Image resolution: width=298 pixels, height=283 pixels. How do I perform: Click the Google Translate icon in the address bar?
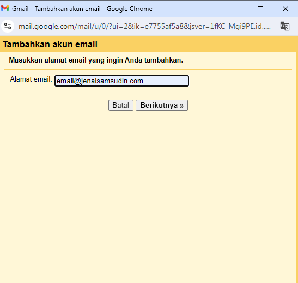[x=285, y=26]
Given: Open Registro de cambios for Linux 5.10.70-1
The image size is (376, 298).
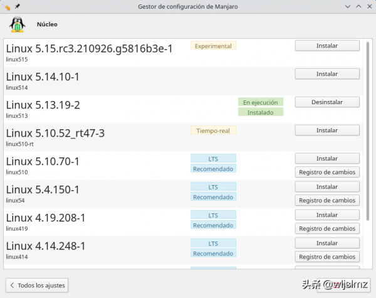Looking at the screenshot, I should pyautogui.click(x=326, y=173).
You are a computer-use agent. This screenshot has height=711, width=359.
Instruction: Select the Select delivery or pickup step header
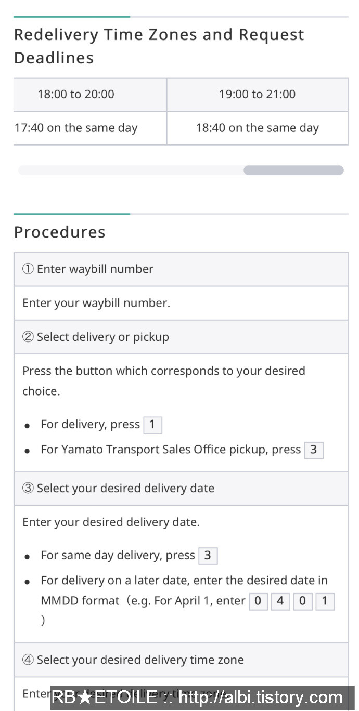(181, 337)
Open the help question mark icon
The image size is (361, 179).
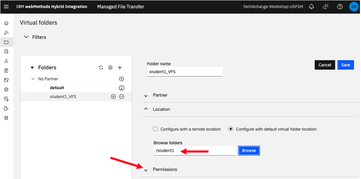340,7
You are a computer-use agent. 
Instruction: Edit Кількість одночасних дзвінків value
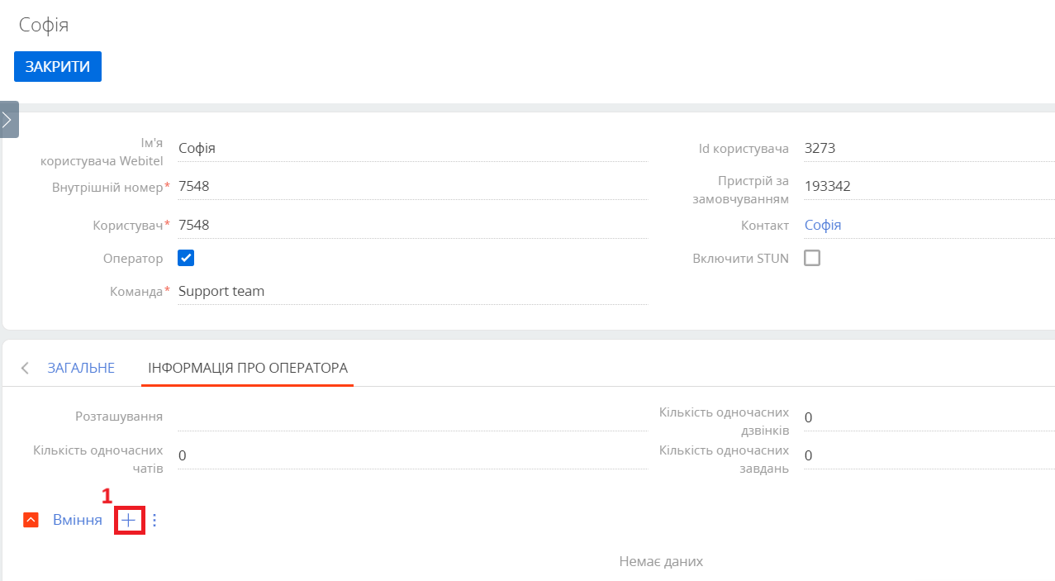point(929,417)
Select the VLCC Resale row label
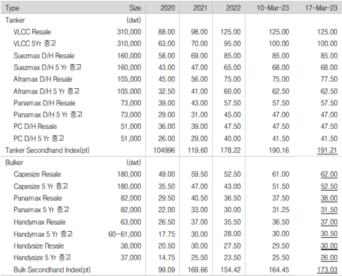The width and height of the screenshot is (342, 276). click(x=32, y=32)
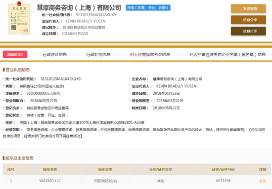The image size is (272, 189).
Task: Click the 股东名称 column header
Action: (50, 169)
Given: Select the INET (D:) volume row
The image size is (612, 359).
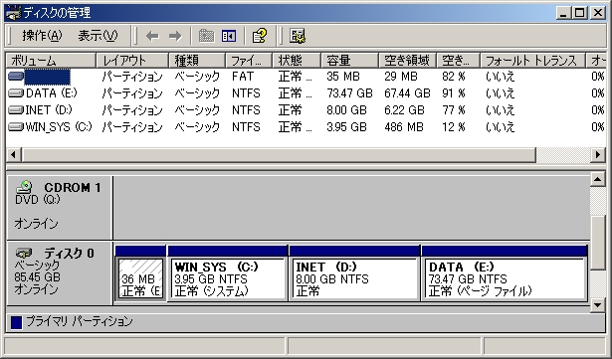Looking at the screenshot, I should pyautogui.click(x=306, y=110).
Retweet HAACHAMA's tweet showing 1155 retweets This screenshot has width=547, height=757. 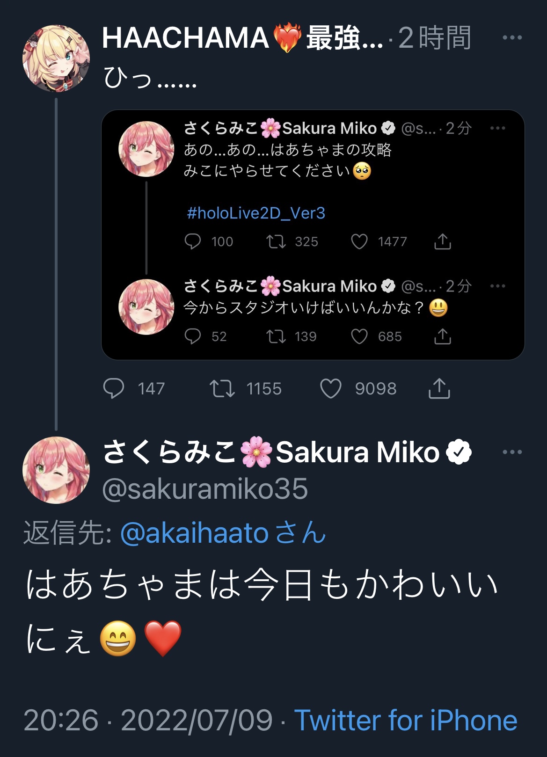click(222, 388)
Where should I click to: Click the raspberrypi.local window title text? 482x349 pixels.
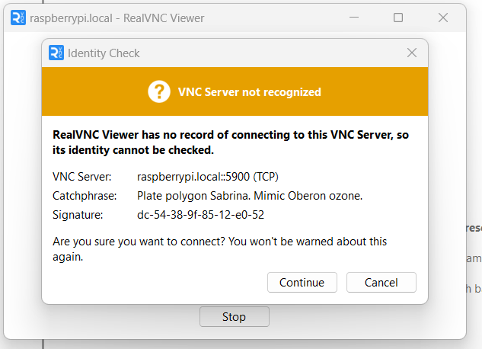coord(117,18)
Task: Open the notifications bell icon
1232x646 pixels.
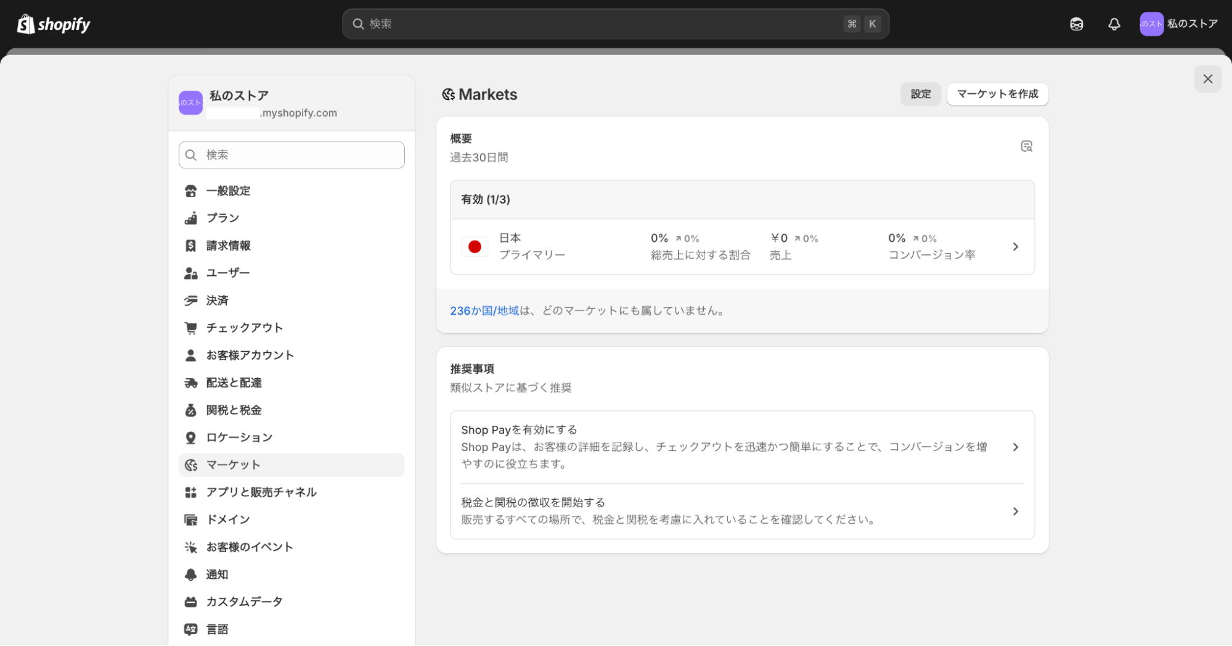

━━━━━━━━━━━━━━━━━━━━

*What to do*. Examine the records and pull out every line where the string "Given" occurs.

*Output of the task*.
Given: Open Registro de cambios for Linux 5.10.70-1
Given: Select the INET (D:) volume row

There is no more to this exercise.